The Slatest

2012: A Safe Year To Fly

Four people were killed Saturday when a Russian-made airliner overshot a runway at an airport outside Moscow

Photo by KIRILL KUDRYAVTSEV/AFP/Getty Images

Fear of flying may soon be a thing of the past as 2012 was a great year to get on a plane. Air travel is now the safest it has been “since the dawn of jet planes,” reports the Wall Street Journal, noting that the industry is set to mark the lowest rate of fatalities in 2012 since the early 1960s. Before Saturday’s crash near Moscow that killed four people, there were a total of 22 fatal crashes across the world in 2012, a decline from the 28 seen in 2011 and far lower from the 34 fatal accidents per year that is the average over the last decade. Of the 22 crashes, only 10 were of passenger aircraft, and just three were larger jetliners built in the West. The other seven were turboprops built in the West or Russia.

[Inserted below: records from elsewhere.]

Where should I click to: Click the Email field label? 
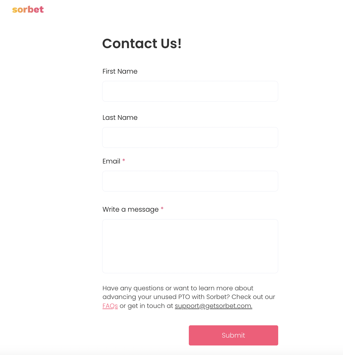point(111,161)
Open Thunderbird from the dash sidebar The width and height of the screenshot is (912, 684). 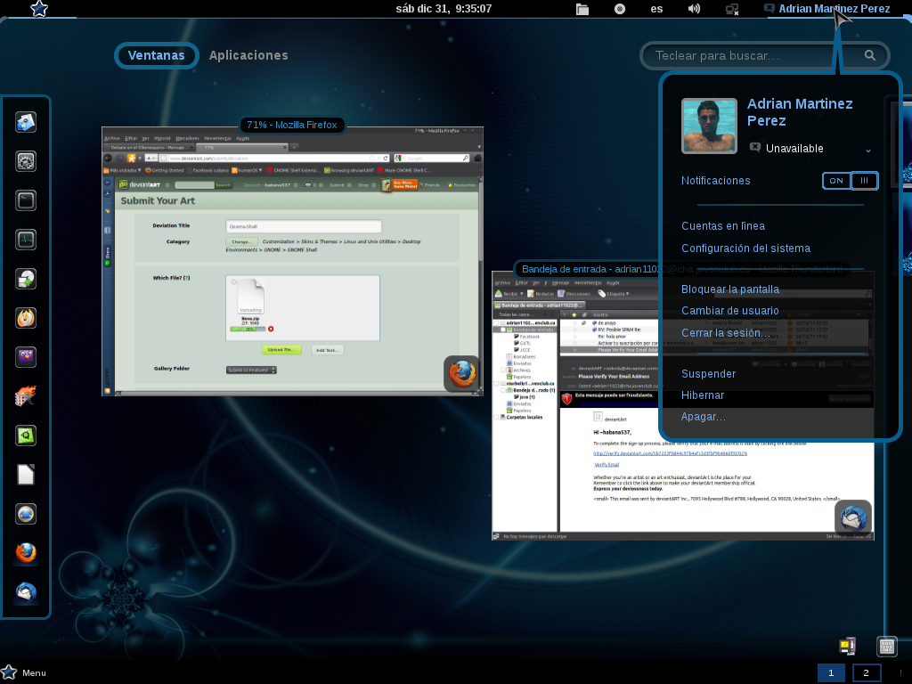[x=26, y=592]
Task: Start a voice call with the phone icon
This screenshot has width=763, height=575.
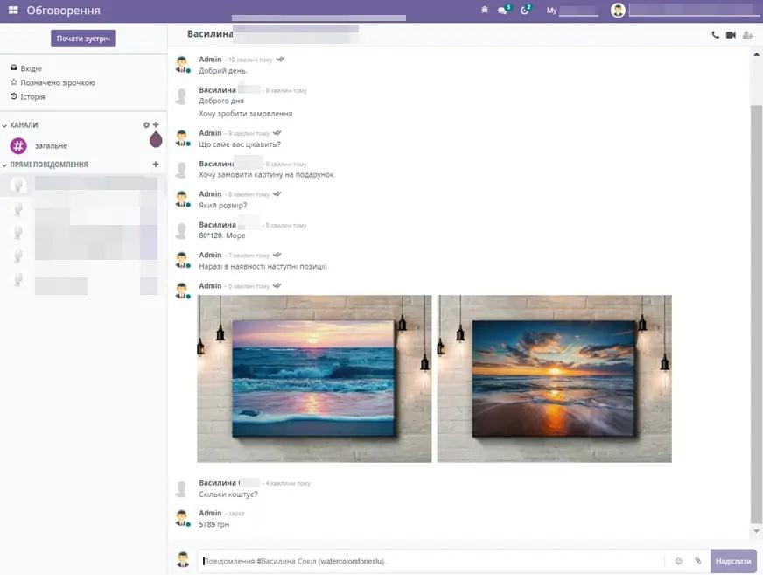Action: tap(713, 35)
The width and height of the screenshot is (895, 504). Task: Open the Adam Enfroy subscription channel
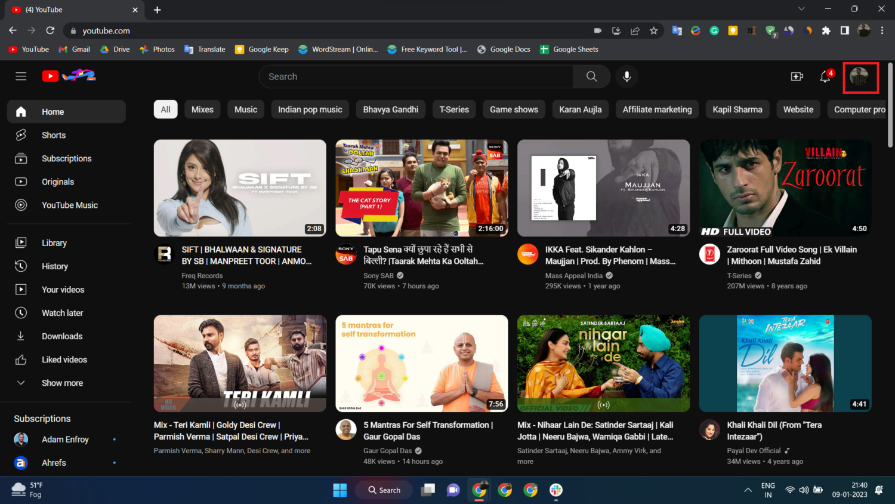[x=65, y=440]
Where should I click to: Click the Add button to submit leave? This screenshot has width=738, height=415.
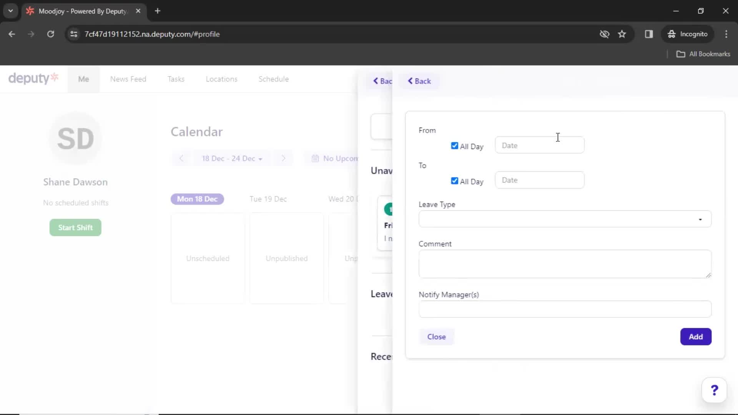(695, 337)
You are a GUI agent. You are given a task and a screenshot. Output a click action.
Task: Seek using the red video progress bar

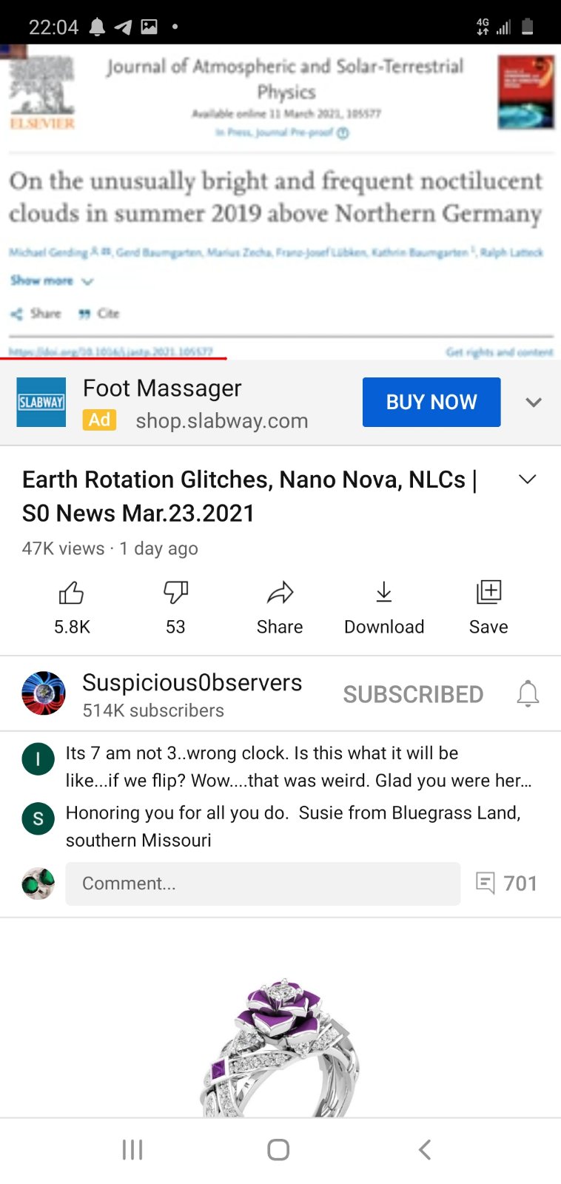[x=113, y=358]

Considering there was only one fatal accident per 2.5 million flights, 2012 “was almost twice as safe as 2011,” according to an expert cited by the Journal. There is still room for much improvement in the higher crash rates across developing areas, particularly Africa and Latin America, but the 470 fatalities from air accidents in 2012 is far below the average of 770 people over the decade. This year will likely mark the first time since 1991 that airline insurance claims for plane accidents will drop below $1 billion, reports Bloomberg.